Introdução

Raras são as pessoas que não tenham qualquer história de insatisfação em relação aos profissionais de saúde. Na maioria das vezes, as queixas sobre o atendimento dizem respeito a falhas de comunicação com o profissional: a inabilidade em acolher e escutar o suficiente para tirar conclusões; a utilização de jargão excessivamente técnico e pouco compreensível ao ouvinte; ou mesmo certa frieza demonstrada pelo profissional diante da situação global de vida do paciente.

No contexto da Estratégia Saúde da Família, a comunicação possui importância ainda maior. É fundamental conquistar e manter vínculo com as diversas famílias do território de saúde, visando à realização do cuidado em acordo com os princípios da universalidade, da longitudinalidade e da integralidade do SUS. Somos a porta de entrada do sistema e nos encontramos expostos às mais diversas demandas, queixas e pedidos da comunidade.

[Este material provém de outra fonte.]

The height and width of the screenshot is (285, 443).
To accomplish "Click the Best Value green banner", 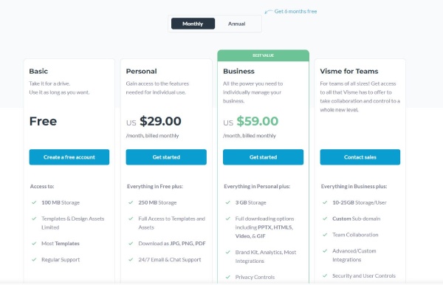I will pos(263,55).
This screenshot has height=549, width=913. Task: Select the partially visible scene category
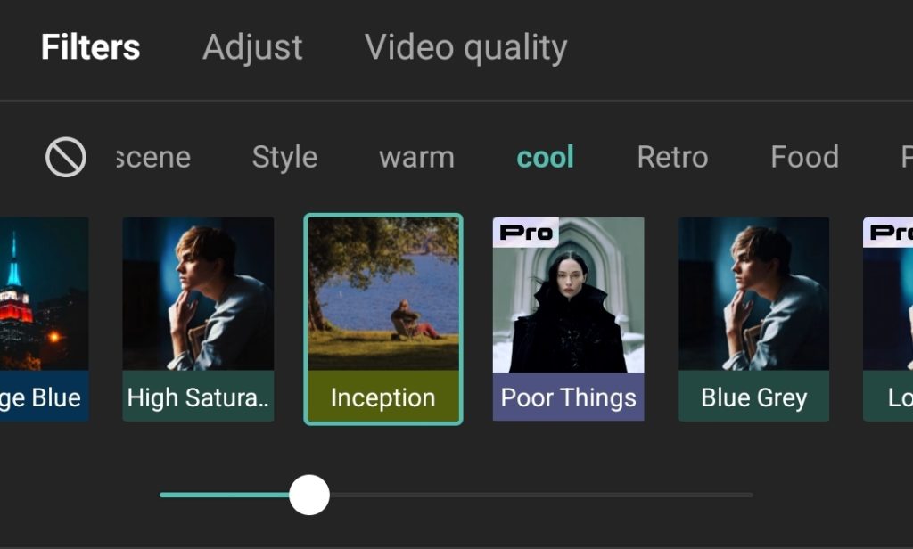click(153, 157)
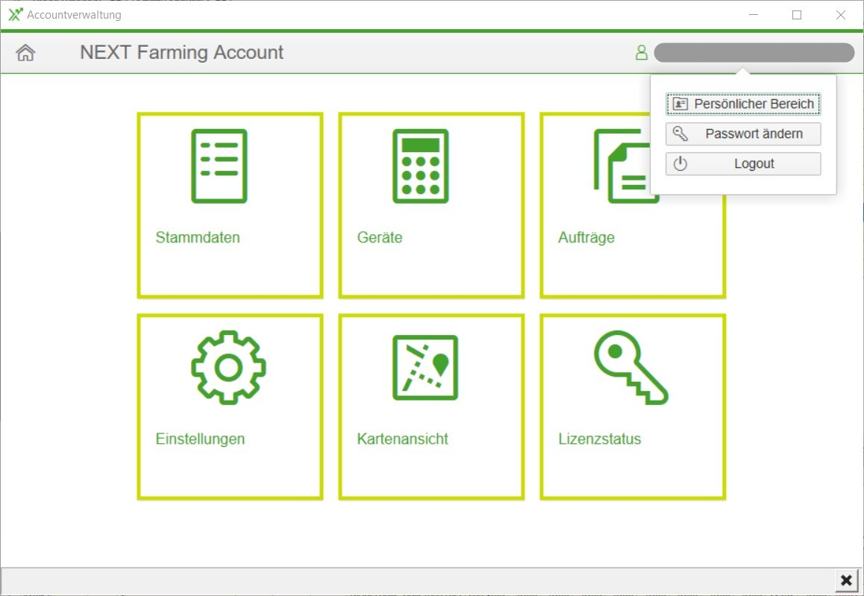Choose Passwort ändern in user menu

(x=743, y=134)
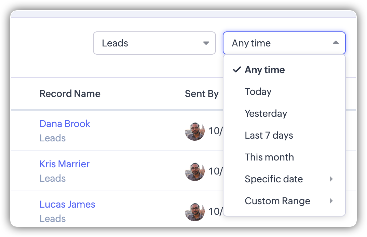Click Lucas James's sender avatar
Screen dimensions: 367x237
point(195,212)
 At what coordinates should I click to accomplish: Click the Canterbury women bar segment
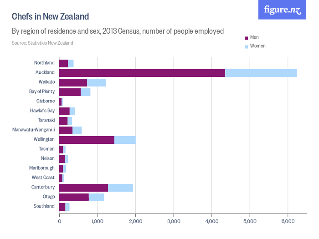tap(120, 187)
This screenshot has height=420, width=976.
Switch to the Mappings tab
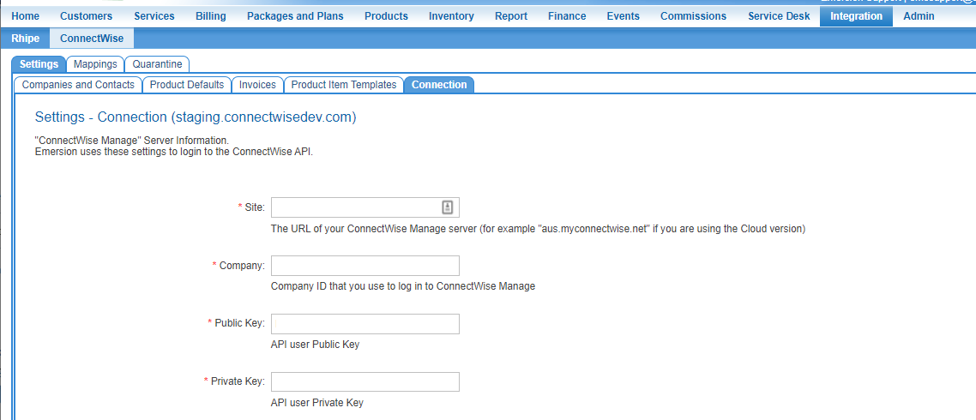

Para problematizar ainda mais nosso papel, devemos lembrar que as famílias, na maioria das vezes, foram historicamente educadas segundo: o paradigma assistencialista centrado na dor/doença; a crença na cura mágica pelo acesso aos equipamentos de última geração do hospital; e a fé na histórica figura do médico, que teria o poder quase divino de salvar vidas. Nesse universo, portanto, não é nada fácil a tarefa de coordenar as ações de cuidado às famílias de acordo com as possibilidades apresentadas pela equipe e pela rede de serviços.

No nível da Atenção Primária, não possuímos acesso a esse campo das "curas imediatas", desejado pela população. Nossa clínica é diferente, pois trabalhamos de acordo com outro modelo assistencial – visando à promoção e à prevenção de saúde, apostamos nas mudanças de hábitos de vida e na transformação sociohistórica e participativa dos determinantes de saúde. Construímos nossas práticas a partir do princípio da integralidade do atendimento, unificando nossos olhares sobre as mais complexas dimensões do contexto bio-psico-social familiar e comunitário, por meio da soma de esforços da equipe interdisciplinar.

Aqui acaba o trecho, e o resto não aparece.